◆ Problem 1 ◆
Retype the passage of the Liang Qiping biography between "Liang Qiping (1947-, 梁绮萍), hailing" and "and Overseas Chinese.", inclusive, without changing a word.

Chairwoman of the Fujian Provincial Committee of the Chinese People's Political Consultative Conference
- In office January 2006 – January 2013
- Preceded by: Chen Mingyi
- Succeeded by: Zhang Changping

Personal details
- Born: November 1947 (age 78) Xiangcheng District, Zhangzhou, Fujian, China
- Party: Chinese Communist Party
- Alma mater: Fuzhou University
- Occupation: Politician, Engineer

= Liang Qiping =

Chinese politician

Liang Qiping (1947-, 梁绮萍), hailing from Xiangcheng District, Zhangzhou, Fujian, is a Chinese female politician. She graduated from the Chemical Engineering Department of Fuzhou University, joined the Chinese Communist Party (CCP) in October 1974, and was chosen as a member of the Central Commission for Discipline Inspection at the 15th and 16th CCP Congresses, respectively. She has held the positions of Deputy Secretary of the Fujian Provincial CCP Committee, Secretary of the Provincial Commission for Discipline Inspection, and Chairman of the Fujian Provincial Committee of the Chinese People's Political Consultative Conference (CPPCC). She served as a member of the 12th National Committee of the Chinese People's Political Consultative Conference and held the position of deputy director of the Committee for Liaison with Hong Kong, Macao, Taiwan and Overseas Chinese.

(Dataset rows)
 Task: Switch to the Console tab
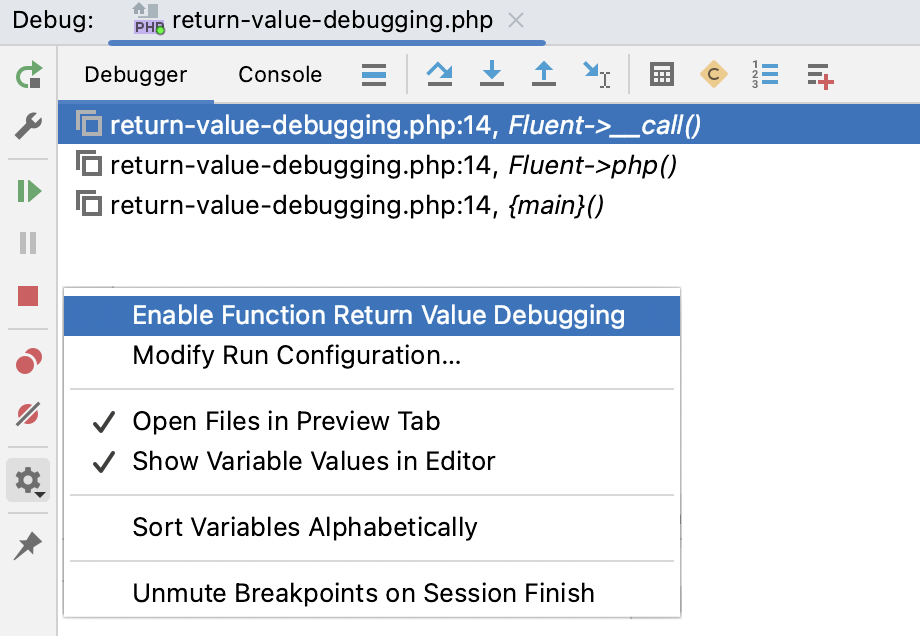point(279,74)
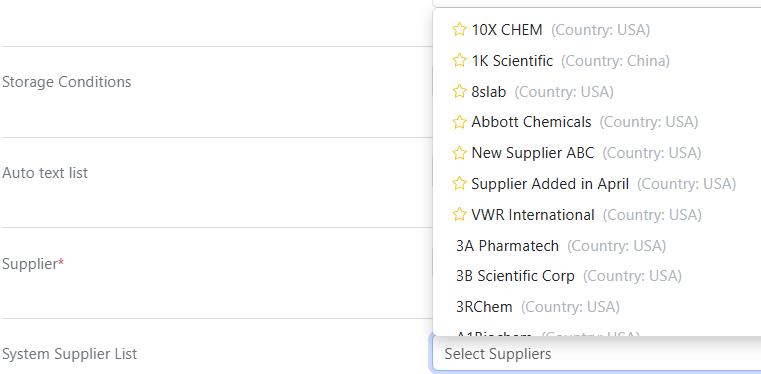
Task: Pick Abbott Chemicals from the dropdown
Action: point(597,122)
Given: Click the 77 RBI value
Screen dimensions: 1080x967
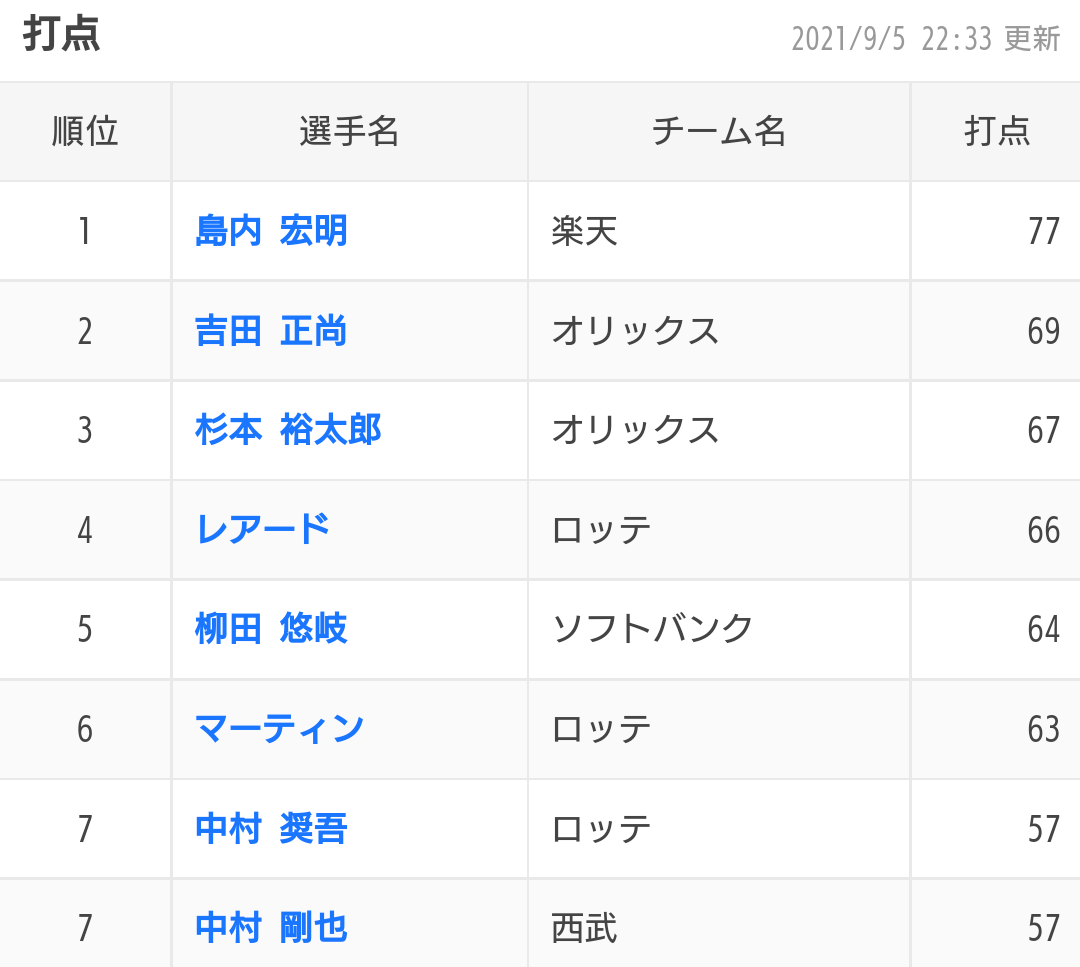Looking at the screenshot, I should pyautogui.click(x=1043, y=231).
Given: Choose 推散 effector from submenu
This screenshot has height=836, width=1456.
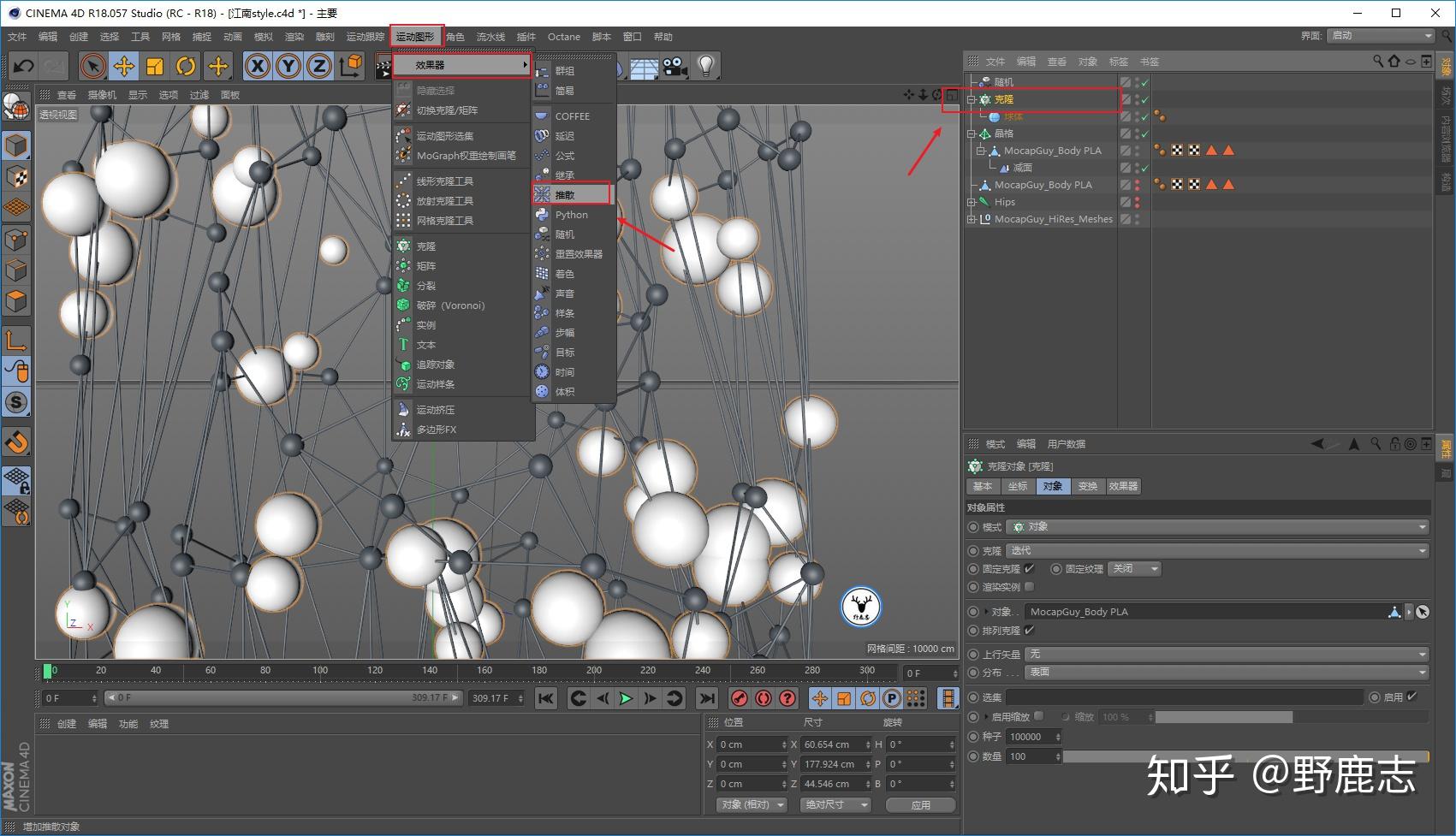Looking at the screenshot, I should [x=572, y=194].
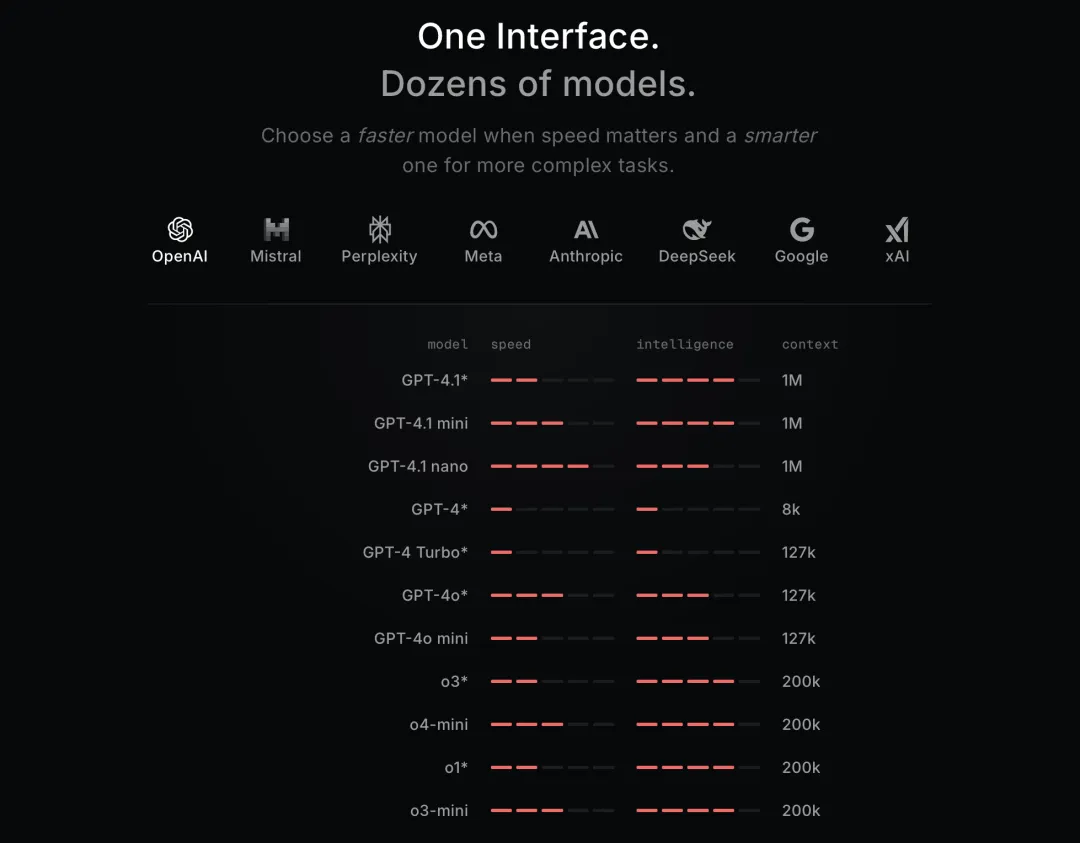Click the 8k context value for GPT-4
The image size is (1080, 843).
[791, 509]
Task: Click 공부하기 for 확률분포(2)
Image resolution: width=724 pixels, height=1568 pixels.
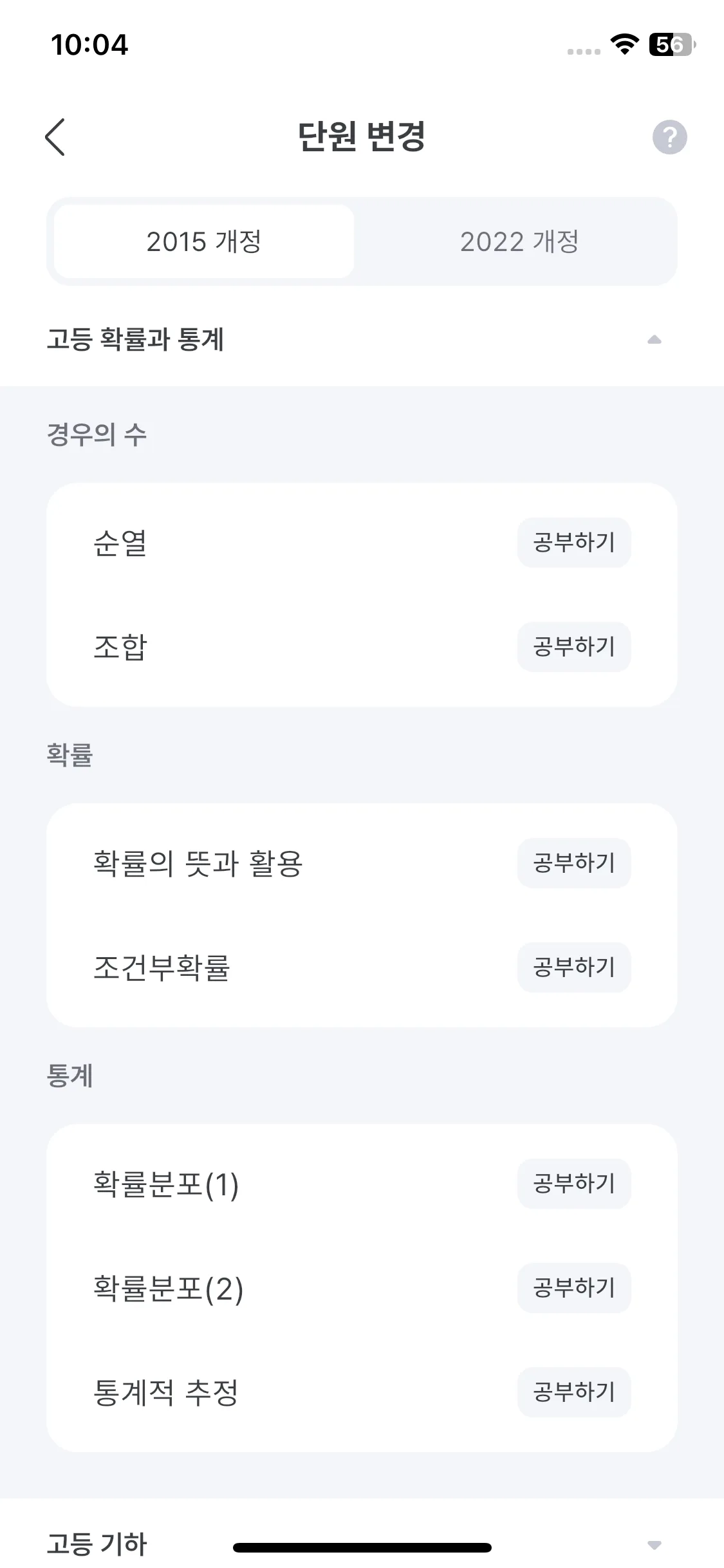Action: click(574, 1287)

◆ Problem 2 ◆
Echo every line of the listing above exactly, leaving the pictures out of your answer.

◆ Complete output 1 ◆
Liang Qiping (1947-, 梁绮萍), hailing from Xiangcheng District, Zhangzhou, Fujian, is a Chinese female politician. She graduated from the Chemical Engineering Department of Fuzhou University, joined the Chinese Communist Party (CCP) in October 1974, and was chosen as a member of the Central Commission for Discipline Inspection at the 15th and 16th CCP Congresses, respectively. She has held the positions of Deputy Secretary of the Fujian Provincial CCP Committee, Secretary of the Provincial Commission for Discipline Inspection, and Chairman of the Fujian Provincial Committee of the Chinese People's Political Consultative Conference (CPPCC). She served as a member of the 12th National Committee of the Chinese People's Political Consultative Conference and held the position of deputy director of the Committee for Liaison with Hong Kong, Macao, Taiwan and Overseas Chinese.

◆ Complete output 2 ◆
 Task: Switch to the Console tab
point(279,74)
Task: Pick Abbott Chemicals from the dropdown
Action: point(597,122)
Given: Click the 77 RBI value
Screen dimensions: 1080x967
Looking at the screenshot, I should pyautogui.click(x=1043, y=231).
Given: Choose 推散 effector from submenu
This screenshot has height=836, width=1456.
Looking at the screenshot, I should [x=572, y=194].
Click the 8k context value for GPT-4
The image size is (1080, 843).
[791, 509]
Task: Click 공부하기 for 확률분포(2)
Image resolution: width=724 pixels, height=1568 pixels.
Action: click(574, 1287)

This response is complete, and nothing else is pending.